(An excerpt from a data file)

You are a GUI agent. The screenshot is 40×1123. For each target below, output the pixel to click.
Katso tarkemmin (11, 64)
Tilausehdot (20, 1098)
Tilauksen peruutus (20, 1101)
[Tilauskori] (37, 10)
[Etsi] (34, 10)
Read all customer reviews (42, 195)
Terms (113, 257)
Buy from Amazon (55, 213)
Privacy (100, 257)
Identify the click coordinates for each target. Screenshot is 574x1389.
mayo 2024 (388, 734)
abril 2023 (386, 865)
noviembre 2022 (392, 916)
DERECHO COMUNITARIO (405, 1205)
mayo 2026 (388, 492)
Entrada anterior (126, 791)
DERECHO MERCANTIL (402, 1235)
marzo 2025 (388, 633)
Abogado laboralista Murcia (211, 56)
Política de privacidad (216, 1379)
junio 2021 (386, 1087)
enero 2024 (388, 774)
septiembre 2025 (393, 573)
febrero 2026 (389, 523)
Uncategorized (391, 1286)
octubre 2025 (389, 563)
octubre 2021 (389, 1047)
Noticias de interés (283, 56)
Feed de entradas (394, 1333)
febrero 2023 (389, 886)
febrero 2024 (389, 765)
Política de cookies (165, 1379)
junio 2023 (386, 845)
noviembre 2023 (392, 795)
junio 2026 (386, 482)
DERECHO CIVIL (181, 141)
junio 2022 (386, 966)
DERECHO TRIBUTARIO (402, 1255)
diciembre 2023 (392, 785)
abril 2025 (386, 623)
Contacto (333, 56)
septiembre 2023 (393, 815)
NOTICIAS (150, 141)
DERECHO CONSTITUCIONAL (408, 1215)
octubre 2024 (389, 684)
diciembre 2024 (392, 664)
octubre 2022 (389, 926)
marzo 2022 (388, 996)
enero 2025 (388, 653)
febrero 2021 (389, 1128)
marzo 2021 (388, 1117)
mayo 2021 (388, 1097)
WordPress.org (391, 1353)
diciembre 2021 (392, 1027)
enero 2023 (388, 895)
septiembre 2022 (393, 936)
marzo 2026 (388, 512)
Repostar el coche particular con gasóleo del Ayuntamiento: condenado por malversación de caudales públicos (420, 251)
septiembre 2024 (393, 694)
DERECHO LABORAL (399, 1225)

• THE REQUEST
Convert the data above into a numbered list with one item per line, omitting any blank lines.

• ANSWER TO THE EXERCISE
1. You are a GUI agent. The screenshot is 40×1123. For each target below, output the pixel to click.
2. Katso tarkemmin (11, 64)
3. Tilausehdot (20, 1098)
4. Tilauksen peruutus (20, 1101)
5. [Tilauskori] (37, 10)
6. [Etsi] (34, 10)
7. Read all customer reviews (42, 195)
8. Terms (113, 257)
9. Buy from Amazon (55, 213)
10. Privacy (100, 257)
11. Identify the click coordinates for each target. Screenshot is 574x1389.
12. mayo 2024 (388, 734)
13. abril 2023 (386, 865)
14. noviembre 2022 (392, 916)
15. DERECHO COMUNITARIO (405, 1205)
16. mayo 2026 (388, 492)
17. Entrada anterior (126, 791)
18. DERECHO MERCANTIL (402, 1235)
19. marzo 2025 (388, 633)
20. Abogado laboralista Murcia (211, 56)
21. Política de privacidad (216, 1379)
22. junio 2021 (386, 1087)
23. enero 2024 (388, 774)
24. septiembre 2025 (393, 573)
25. febrero 2026 (389, 523)
26. Uncategorized (391, 1286)
27. octubre 2025 (389, 563)
28. octubre 2021 (389, 1047)
29. Noticias de interés (283, 56)
30. Feed de entradas (394, 1333)
31. febrero 2023 (389, 886)
32. febrero 2024 (389, 765)
33. Política de cookies (165, 1379)
34. junio 2023 (386, 845)
35. noviembre 2023 (392, 795)
36. junio 2026 (386, 482)
37. DERECHO CIVIL (181, 141)
38. junio 2022 (386, 966)
39. DERECHO TRIBUTARIO (402, 1255)
40. diciembre 2023 (392, 785)
41. abril 2025 (386, 623)
42. Contacto (333, 56)
43. septiembre 2023 (393, 815)
44. NOTICIAS (150, 141)
45. DERECHO CONSTITUCIONAL (408, 1215)
46. octubre 2024 (389, 684)
47. diciembre 2024 (392, 664)
48. octubre 2022 (389, 926)
49. marzo 2022 (388, 996)
50. enero 2025 (388, 653)
51. febrero 2021 (389, 1128)
52. marzo 2021 (388, 1117)
53. mayo 2021 (388, 1097)
54. WordPress.org (391, 1353)
55. diciembre 2021 (392, 1027)
56. enero 2023 (388, 895)
57. septiembre 2022 (393, 936)
58. marzo 2026 (388, 512)
59. Repostar el coche particular con gasóleo del Ayuntamiento: condenado por malversación de caudales públicos (420, 251)
60. septiembre 2024 (393, 694)
61. DERECHO LABORAL (399, 1225)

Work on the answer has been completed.